That’s a good point. Only some 330 years between the two.
Good point. One historian remarked, about the Roman Empire, that any entity capable of unifying lowland Scotland with Arabia must have had it goin’ on. (I’m paraphrasing)
mark
(Well, somebody had to post it...)
Istanbul was Constantinople
Now it’s Istanbul not Constantinople
Been a long time gone
Old Constantinople’s still has Turkish delight
On a moonlight night
Evr’y gal in Constantinople
Is a Miss-stanbul, not Constantinople
So if you’ve date in Constantinople
She’ll be waiting in Istanbul
Even old New York was once New Amsterdam
Why they changed it, I can’t say
(People just liked it better that way)
[ Four Lads Lyrics are found on www.songlyrics.com ]

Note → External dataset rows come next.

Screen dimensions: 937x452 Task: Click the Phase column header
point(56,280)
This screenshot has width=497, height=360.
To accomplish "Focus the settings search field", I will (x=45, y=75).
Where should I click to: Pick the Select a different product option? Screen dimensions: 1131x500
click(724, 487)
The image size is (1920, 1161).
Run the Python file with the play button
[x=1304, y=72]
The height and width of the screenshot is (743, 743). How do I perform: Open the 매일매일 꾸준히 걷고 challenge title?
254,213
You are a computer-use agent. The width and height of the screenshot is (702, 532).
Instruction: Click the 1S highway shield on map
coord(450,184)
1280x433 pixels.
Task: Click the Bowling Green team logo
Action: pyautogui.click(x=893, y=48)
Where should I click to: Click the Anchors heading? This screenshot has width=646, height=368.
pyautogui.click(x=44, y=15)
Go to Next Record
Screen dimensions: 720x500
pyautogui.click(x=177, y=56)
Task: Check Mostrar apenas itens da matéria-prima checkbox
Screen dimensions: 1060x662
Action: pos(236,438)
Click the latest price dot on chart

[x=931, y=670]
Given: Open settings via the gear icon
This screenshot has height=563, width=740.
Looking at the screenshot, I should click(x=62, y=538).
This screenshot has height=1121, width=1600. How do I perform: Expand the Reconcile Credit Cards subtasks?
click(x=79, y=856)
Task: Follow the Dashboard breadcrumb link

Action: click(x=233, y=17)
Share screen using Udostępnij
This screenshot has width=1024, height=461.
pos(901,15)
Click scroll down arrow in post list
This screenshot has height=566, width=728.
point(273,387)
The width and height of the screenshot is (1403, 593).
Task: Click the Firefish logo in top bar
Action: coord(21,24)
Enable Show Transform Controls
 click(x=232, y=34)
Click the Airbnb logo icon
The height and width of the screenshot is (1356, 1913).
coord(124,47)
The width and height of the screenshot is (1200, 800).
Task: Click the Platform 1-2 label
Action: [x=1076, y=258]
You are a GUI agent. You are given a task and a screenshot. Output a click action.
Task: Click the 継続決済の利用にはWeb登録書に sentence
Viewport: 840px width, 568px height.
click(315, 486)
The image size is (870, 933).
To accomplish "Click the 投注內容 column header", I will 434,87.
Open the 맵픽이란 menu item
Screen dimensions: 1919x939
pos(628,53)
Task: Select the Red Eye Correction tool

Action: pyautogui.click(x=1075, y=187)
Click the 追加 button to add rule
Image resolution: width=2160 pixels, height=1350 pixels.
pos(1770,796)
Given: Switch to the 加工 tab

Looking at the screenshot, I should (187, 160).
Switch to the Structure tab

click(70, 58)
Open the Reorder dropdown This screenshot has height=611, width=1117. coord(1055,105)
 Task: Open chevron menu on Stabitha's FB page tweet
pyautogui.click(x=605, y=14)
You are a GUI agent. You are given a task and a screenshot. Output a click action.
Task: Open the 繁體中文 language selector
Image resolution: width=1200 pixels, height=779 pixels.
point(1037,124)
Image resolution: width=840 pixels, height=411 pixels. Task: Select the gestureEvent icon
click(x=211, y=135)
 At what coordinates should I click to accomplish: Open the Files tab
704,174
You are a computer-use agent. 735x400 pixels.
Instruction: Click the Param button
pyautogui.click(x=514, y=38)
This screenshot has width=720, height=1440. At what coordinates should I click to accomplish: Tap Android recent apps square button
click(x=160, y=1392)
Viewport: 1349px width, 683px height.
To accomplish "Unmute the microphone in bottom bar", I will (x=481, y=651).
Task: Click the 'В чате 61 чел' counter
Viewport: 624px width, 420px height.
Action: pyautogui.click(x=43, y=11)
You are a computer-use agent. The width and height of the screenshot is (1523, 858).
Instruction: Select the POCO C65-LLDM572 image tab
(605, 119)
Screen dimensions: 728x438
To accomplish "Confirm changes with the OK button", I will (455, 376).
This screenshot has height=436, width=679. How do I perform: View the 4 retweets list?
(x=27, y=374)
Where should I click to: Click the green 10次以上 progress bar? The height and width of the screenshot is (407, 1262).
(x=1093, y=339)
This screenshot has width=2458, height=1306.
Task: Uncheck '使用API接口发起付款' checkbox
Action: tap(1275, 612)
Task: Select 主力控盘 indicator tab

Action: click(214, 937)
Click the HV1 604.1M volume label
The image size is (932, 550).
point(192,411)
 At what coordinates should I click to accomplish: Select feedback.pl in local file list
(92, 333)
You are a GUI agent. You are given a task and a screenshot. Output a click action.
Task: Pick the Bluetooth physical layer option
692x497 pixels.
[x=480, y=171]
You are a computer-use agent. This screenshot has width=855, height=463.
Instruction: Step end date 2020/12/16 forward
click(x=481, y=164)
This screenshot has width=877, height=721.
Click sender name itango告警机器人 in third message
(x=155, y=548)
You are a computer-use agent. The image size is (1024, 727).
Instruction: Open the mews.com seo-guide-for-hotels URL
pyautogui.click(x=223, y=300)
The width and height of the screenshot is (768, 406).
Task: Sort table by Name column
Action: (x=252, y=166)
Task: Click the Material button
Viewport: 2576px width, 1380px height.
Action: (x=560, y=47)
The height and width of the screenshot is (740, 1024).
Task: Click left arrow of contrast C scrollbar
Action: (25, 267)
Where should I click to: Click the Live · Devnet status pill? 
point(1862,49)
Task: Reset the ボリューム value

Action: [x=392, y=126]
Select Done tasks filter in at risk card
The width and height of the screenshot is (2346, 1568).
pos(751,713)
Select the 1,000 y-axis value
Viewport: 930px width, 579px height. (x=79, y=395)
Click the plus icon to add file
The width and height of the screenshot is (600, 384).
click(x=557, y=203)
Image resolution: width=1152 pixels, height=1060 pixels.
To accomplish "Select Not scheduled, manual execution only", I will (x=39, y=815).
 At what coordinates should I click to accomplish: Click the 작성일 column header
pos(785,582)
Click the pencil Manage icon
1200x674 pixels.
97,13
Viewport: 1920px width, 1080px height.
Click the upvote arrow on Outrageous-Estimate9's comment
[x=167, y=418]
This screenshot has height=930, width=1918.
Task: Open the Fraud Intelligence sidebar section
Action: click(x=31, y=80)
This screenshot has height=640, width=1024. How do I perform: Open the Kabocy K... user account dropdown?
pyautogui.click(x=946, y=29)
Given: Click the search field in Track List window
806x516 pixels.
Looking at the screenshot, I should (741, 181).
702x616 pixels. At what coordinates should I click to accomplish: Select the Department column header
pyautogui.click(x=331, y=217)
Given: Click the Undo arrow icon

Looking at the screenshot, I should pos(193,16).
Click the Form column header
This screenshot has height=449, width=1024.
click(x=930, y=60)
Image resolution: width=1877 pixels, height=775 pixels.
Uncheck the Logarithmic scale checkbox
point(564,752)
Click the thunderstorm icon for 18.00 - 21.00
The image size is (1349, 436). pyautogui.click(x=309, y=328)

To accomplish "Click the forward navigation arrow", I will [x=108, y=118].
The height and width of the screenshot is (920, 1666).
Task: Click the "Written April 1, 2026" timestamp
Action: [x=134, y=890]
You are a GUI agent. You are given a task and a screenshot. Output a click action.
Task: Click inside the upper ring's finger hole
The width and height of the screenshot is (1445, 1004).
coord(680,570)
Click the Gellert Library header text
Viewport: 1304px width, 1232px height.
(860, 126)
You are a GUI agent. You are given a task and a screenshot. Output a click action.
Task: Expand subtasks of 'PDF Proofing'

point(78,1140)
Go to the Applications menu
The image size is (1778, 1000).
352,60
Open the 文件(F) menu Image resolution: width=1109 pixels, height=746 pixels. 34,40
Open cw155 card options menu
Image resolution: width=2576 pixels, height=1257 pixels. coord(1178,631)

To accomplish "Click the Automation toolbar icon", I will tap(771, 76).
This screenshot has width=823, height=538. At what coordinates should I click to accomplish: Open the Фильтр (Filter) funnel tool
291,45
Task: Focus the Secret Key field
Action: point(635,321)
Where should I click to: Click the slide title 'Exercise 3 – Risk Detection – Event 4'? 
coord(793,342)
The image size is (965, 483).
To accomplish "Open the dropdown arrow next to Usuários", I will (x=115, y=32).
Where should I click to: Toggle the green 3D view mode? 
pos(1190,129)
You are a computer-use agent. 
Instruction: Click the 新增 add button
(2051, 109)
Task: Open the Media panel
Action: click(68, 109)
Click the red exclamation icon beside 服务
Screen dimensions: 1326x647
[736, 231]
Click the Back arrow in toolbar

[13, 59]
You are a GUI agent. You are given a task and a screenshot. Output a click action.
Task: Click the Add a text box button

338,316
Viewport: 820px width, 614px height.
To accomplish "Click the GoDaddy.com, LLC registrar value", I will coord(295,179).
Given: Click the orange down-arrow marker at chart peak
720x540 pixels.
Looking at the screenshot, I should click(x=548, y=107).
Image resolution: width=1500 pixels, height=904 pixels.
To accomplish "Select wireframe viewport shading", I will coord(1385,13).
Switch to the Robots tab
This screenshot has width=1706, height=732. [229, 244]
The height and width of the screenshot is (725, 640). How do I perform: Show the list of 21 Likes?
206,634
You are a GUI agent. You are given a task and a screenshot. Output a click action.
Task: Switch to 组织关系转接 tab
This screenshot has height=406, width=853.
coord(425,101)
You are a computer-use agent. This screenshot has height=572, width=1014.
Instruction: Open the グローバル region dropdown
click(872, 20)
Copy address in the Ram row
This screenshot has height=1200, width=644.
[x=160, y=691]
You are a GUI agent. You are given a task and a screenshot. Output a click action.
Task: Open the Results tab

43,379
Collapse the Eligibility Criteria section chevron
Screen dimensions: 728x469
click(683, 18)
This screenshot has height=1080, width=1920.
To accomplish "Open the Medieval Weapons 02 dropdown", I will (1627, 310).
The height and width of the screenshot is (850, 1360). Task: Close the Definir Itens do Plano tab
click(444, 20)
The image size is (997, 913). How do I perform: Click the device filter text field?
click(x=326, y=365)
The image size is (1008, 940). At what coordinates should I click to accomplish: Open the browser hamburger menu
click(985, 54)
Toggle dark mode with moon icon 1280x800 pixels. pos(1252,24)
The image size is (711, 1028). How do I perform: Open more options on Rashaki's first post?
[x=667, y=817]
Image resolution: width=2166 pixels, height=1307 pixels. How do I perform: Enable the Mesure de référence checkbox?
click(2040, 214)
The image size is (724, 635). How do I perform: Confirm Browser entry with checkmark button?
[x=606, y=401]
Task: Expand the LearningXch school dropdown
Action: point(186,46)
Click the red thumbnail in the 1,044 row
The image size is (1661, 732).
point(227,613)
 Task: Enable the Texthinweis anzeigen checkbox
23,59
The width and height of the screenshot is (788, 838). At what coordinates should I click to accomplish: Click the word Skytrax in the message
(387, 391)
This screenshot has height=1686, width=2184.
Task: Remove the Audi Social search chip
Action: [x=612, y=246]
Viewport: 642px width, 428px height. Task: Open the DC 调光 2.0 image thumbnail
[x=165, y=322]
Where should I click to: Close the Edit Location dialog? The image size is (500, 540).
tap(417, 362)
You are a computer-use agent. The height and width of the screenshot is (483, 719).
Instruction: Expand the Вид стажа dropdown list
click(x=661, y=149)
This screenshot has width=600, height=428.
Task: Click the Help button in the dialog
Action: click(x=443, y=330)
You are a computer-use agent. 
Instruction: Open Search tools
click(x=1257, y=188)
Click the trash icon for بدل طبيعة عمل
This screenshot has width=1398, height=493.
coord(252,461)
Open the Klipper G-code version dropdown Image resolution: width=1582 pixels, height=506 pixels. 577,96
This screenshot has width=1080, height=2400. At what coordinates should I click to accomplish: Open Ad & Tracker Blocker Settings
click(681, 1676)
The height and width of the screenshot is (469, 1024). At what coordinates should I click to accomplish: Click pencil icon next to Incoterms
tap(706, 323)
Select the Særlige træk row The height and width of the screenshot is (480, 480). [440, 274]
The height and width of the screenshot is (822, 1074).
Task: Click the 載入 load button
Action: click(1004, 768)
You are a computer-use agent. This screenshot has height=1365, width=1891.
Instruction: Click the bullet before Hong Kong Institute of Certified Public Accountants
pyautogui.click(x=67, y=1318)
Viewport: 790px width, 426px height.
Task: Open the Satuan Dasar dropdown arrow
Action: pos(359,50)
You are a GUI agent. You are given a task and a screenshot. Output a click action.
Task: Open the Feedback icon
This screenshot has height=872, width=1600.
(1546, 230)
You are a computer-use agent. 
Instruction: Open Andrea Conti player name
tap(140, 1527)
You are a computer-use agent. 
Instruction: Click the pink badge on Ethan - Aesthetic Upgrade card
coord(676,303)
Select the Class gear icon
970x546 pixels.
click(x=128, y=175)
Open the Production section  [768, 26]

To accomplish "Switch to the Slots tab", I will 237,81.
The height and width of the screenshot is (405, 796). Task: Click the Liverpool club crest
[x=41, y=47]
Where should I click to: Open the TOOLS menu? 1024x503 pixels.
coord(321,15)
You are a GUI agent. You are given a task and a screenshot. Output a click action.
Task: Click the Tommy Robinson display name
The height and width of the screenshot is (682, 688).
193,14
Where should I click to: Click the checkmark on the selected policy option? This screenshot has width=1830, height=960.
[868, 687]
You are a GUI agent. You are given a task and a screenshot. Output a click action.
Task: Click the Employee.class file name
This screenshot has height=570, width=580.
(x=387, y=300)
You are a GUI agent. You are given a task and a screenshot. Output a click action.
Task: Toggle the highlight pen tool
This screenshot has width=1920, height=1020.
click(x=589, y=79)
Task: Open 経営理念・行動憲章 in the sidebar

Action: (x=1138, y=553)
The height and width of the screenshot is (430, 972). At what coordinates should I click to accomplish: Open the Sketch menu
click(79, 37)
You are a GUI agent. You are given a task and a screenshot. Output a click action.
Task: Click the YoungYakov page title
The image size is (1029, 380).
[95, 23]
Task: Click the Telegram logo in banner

Take me back to Constantinople
No, you can’t go back to Constantinople
Now it’s Istanbul, not Constantinople
Why did Constantinople get the works?
That’s nobody’s business but the Turks’
Istanbul!!
Istanbul!!
Even old New York was once New Amsterdam
Why they changed it, I can’t say
(People just liked it better that way)
Take me back to Constantinople
No, you can’t go back to Constantinople
Now it’s Istanbul, not Constantinople
Why did Constantinople get the works?
That’s nobody’s business but the Turks’
‘stanbul!!
Yeah, and just think — in 1492 there easily would have been people alive who had lived in Constantinople before it fell and who would’ve thought of themselves as Romans, or at least who had lived part of their lives as Romans. It’s poignant to think them hearing for the first time of the new world that had been discovered and named America.
Woohah! ‘Stambool BTT! (Sound of serious chair-dancing in background...)
Do the Russian Tsars count as continuations of the Russians?
Well they were Roman... descended from the Empire, they really were the real deal.. unlike the so called holy roman empire which was really kinda .. meh
Thanks Civ. The photos are gorgeous. The Icon of Saint George is magnificent, and a keeper.
bump
Well they thought of themselves as such,,, a lot of their culture was from contact with the Empire.
I read a great book, entitled, “Byzantium,” by Stephen Lawhead. If you enjoy historical fiction, I would recommend it.